Exercise instructions:
The records below need to be printed in full. Keep each one exact.

Provided entries:
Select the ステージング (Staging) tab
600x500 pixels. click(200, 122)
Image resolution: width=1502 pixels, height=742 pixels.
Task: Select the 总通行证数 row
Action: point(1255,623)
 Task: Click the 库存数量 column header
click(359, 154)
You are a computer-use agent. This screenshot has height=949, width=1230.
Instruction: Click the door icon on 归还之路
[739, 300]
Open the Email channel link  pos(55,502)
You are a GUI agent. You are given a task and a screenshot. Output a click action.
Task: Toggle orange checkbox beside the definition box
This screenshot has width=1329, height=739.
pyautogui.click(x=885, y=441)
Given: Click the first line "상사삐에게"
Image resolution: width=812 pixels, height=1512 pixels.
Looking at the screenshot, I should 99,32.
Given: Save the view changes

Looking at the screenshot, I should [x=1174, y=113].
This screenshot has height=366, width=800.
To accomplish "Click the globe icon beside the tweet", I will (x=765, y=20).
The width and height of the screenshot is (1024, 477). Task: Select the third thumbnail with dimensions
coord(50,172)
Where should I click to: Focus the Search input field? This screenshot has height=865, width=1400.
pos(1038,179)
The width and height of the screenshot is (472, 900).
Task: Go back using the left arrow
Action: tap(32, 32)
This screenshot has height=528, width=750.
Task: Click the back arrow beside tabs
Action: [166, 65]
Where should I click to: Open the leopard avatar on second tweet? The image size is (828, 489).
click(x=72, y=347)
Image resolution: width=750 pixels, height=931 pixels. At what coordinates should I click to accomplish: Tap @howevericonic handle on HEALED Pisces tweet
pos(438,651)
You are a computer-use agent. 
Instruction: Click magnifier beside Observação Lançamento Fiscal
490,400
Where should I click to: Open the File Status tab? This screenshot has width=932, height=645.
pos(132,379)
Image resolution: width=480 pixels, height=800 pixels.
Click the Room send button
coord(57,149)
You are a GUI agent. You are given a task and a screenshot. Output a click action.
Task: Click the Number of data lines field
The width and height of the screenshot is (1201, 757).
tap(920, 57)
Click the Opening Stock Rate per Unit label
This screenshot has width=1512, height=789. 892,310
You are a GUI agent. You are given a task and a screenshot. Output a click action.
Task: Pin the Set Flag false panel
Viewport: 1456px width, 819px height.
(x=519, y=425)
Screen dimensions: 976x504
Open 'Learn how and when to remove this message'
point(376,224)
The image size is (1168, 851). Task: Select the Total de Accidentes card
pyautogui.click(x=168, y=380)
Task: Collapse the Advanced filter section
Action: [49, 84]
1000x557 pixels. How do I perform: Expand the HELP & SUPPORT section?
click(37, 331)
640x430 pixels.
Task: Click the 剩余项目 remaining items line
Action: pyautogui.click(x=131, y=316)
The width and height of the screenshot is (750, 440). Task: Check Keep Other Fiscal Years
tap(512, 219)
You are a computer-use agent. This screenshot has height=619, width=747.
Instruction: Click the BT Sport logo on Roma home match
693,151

Worked solution:
Select the ステージング (Staging) tab
600x500 pixels. click(200, 122)
Image resolution: width=1502 pixels, height=742 pixels.
Task: Select the 总通行证数 row
Action: point(1255,623)
 Task: Click the 库存数量 column header
click(359, 154)
You are a computer-use agent. This screenshot has height=949, width=1230.
Instruction: Click the door icon on 归还之路
[739, 300]
Open the Email channel link  pos(55,502)
You are a GUI agent. You are given a task and a screenshot. Output a click action.
Task: Toggle orange checkbox beside the definition box
This screenshot has width=1329, height=739.
pyautogui.click(x=885, y=441)
Given: Click the first line "상사삐에게"
Image resolution: width=812 pixels, height=1512 pixels.
Looking at the screenshot, I should 99,32.
Given: Save the view changes

Looking at the screenshot, I should [x=1174, y=113].
This screenshot has height=366, width=800.
To accomplish "Click the globe icon beside the tweet", I will (x=765, y=20).
The width and height of the screenshot is (1024, 477). Task: Select the third thumbnail with dimensions
coord(50,172)
Where should I click to: Focus the Search input field? This screenshot has height=865, width=1400.
pos(1038,179)
The width and height of the screenshot is (472, 900).
Task: Go back using the left arrow
Action: tap(32, 32)
This screenshot has height=528, width=750.
Task: Click the back arrow beside tabs
Action: [166, 65]
Where should I click to: Open the leopard avatar on second tweet? The image size is (828, 489).
click(x=72, y=347)
Image resolution: width=750 pixels, height=931 pixels. At what coordinates should I click to accomplish: Tap @howevericonic handle on HEALED Pisces tweet
pos(438,651)
You are a computer-use agent. 
Instruction: Click magnifier beside Observação Lançamento Fiscal
490,400
Where should I click to: Open the File Status tab? This screenshot has width=932, height=645.
pos(132,379)
Image resolution: width=480 pixels, height=800 pixels.
Click the Room send button
coord(57,149)
You are a GUI agent. You are given a task and a screenshot. Output a click action.
Task: Click the Number of data lines field
The width and height of the screenshot is (1201, 757).
tap(920, 57)
Click the Opening Stock Rate per Unit label
This screenshot has width=1512, height=789. 892,310
You are a GUI agent. You are given a task and a screenshot. Output a click action.
Task: Pin the Set Flag false panel
Viewport: 1456px width, 819px height.
(x=519, y=425)
Screen dimensions: 976x504
Open 'Learn how and when to remove this message'
point(376,224)
The image size is (1168, 851). Task: Select the Total de Accidentes card
pyautogui.click(x=168, y=380)
Task: Collapse the Advanced filter section
Action: [49, 84]
1000x557 pixels. How do I perform: Expand the HELP & SUPPORT section?
click(37, 331)
640x430 pixels.
Task: Click the 剩余项目 remaining items line
Action: pyautogui.click(x=131, y=316)
The width and height of the screenshot is (750, 440). Task: Check Keep Other Fiscal Years
tap(512, 219)
You are a computer-use agent. This screenshot has height=619, width=747.
Instruction: Click the BT Sport logo on Roma home match
693,151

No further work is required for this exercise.